Vous m'avez fait rêver, aimer et sourire.

Vos histoires sont pleines de vie, de poésie, de sensibilité et d'humour. D'humour noir parfois, mais même les plus sombres ont toujours une beauté, une légèreté dans la forme qui témoigne d'un plaisir d'écrire et de vivre. Elles savent toucher à l'essentiel vos histoires, et vous, vous avez su travailler cette langue brute, vous l'avez taillée, limée et ciselée pour en faire votre langage. Vos œuvres sont imprégnées par ce « beau pays de pluie », mais aussi de neige, de soleil et de rosée le matin. Vous parcourriez ce pays et il vous nourrissait d'images et de saveurs qui, mêlées à une musique intérieure vous permettait de coucher toutes sortes de passions.

Grande dame de la littérature romande, vous avez marqué les esprits de plusieurs générations de lecteurs. Vos manuscrits ont donc naturellement rejoint ceux des « grands » de notre pays, à la Bibliothèque nationale. C'est là que j'ai eu l'occasion de vous connaître plus intimement, en me plongeant dans vos cartons et en inventoriant votre fonds d'archives.

Peut-être est-ce cette expérience qui vous a rendue si familière à mes yeux, mais je crois surtout qu'à l'image de vos textes, vous étiez une personne sans pareille. Belle et souriante, audacieuse, vous saviez faire face à la gravité, mais le faisiez toujours avec légèreté. Vous étiez pleine de vie et saviez mordre dedans. Car vous n'avez pas seulement écrit, vous avez également aimé, admiré, exploré, écouté. Vous vous êtes engagée pour les autres. Mais les mots étaient toujours là, à trotter dans votre tête jusqu'à ce que vous les posiez bien à plat sur une feuille, avec de l'encre « bleue comme le ciel des mers du sud »… Bien sûr, vous n'avez pas toujours pu les libérer ces mots. Votre vie était trop remplie et ne vous laissait que peu de temps pour ces impatients - vous l'expliquez avec tant d'humour dans « Mortes-Plumes » ! Mais les mots étaient toujours là. Quitte à écrire un « Conte-Goutte » entre deux pages de notes du Grand Conseil, vous ne les avez jamais fait taire.
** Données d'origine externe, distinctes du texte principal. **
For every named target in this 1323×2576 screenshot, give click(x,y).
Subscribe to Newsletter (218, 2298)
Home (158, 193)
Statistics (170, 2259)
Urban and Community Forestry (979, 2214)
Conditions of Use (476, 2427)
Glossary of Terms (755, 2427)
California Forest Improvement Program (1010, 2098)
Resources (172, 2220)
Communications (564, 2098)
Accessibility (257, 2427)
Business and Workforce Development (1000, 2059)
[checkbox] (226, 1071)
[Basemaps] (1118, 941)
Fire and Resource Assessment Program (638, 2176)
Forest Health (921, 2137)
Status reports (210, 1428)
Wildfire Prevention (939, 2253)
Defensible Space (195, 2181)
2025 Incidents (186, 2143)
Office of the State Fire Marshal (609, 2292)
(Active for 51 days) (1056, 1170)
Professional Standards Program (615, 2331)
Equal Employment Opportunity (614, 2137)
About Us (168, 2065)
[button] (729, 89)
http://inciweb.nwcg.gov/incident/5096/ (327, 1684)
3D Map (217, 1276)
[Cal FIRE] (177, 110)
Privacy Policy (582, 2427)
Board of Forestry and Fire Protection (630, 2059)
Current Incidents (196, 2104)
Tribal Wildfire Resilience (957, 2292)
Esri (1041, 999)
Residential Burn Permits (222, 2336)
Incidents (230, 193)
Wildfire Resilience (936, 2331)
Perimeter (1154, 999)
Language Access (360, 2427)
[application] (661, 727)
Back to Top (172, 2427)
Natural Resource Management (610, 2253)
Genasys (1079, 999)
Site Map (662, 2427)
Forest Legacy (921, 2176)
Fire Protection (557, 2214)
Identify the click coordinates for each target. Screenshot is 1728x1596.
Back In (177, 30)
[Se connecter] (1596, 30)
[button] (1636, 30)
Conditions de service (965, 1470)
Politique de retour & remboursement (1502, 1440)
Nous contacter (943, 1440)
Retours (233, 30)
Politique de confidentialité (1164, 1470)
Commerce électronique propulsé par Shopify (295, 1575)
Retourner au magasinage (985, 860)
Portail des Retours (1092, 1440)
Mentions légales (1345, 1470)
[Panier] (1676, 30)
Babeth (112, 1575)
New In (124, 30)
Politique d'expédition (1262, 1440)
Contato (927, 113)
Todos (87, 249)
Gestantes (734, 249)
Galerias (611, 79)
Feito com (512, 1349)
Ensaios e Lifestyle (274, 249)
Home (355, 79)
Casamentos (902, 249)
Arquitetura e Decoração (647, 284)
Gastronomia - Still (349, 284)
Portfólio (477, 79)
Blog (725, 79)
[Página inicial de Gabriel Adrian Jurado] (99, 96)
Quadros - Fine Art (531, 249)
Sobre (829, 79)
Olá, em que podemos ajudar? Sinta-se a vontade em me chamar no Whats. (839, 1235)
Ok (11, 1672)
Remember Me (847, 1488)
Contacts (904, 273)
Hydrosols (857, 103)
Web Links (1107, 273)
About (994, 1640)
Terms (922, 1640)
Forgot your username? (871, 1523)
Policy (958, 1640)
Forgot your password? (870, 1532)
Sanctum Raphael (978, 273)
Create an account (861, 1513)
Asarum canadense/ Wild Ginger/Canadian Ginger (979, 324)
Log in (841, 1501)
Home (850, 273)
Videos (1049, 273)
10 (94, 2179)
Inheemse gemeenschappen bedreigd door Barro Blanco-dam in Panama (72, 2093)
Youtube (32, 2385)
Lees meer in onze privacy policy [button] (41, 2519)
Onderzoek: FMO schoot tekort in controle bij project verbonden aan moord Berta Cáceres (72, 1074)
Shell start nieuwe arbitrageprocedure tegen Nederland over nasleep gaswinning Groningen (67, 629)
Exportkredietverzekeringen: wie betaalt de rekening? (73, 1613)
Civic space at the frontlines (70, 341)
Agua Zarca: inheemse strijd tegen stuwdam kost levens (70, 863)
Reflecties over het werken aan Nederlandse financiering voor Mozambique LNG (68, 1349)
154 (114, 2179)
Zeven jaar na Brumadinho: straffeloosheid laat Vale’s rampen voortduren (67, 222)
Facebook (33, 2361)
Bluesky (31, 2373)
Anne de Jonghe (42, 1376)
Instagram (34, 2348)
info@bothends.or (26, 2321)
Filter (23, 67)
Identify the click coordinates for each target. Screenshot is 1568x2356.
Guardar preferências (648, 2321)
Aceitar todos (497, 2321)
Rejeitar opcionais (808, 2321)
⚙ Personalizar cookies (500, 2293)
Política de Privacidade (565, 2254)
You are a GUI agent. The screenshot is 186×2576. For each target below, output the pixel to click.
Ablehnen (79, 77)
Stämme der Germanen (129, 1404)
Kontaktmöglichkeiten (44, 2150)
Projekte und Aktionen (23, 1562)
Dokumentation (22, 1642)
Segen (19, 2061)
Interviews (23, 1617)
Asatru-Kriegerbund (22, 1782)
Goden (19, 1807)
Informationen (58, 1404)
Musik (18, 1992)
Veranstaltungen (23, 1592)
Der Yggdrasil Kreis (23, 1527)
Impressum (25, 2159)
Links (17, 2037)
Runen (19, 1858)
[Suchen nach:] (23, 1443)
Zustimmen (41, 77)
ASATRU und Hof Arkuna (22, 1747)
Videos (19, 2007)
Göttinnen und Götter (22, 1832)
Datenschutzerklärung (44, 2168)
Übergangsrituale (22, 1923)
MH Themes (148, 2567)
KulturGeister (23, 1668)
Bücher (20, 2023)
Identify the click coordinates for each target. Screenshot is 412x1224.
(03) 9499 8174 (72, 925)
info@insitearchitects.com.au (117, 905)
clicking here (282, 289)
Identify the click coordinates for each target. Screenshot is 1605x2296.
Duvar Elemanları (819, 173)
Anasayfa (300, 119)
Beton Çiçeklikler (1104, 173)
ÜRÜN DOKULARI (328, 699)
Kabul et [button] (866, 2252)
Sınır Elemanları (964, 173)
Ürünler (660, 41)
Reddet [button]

Et ces mots vous ont rattrapée il y a quelques années. Vous leur avez à nouveau consacré une grande part de votre temps et vous êtes remise à les travailler, les tailler, les limer pour les faire résonner à nouveau, Jusqu'à pareil éclat .

Puis est arrivé ce jour où, au détour d'un sentier, vous avez croisé la route d'un dragon… Vous écriviez il n'y a pas si longtemps avoir bien l'intention de le terrasser… Mais c'est lui qui a finalement pris le dessus dans cette lutte qui a dû vous rappeler celle de La Jeune Fille et la Mort de Schubert que vous aimiez tant. Cela ne vous faisait pas peur, vous aviez compris très vite que la mort est une certitude.

Il ne reste plus à présent que la musique de vos textes, qui continuera à résonner en moi, et vos mots, qui seront toujours là pour me faire rêver, aimer et même encore sourire.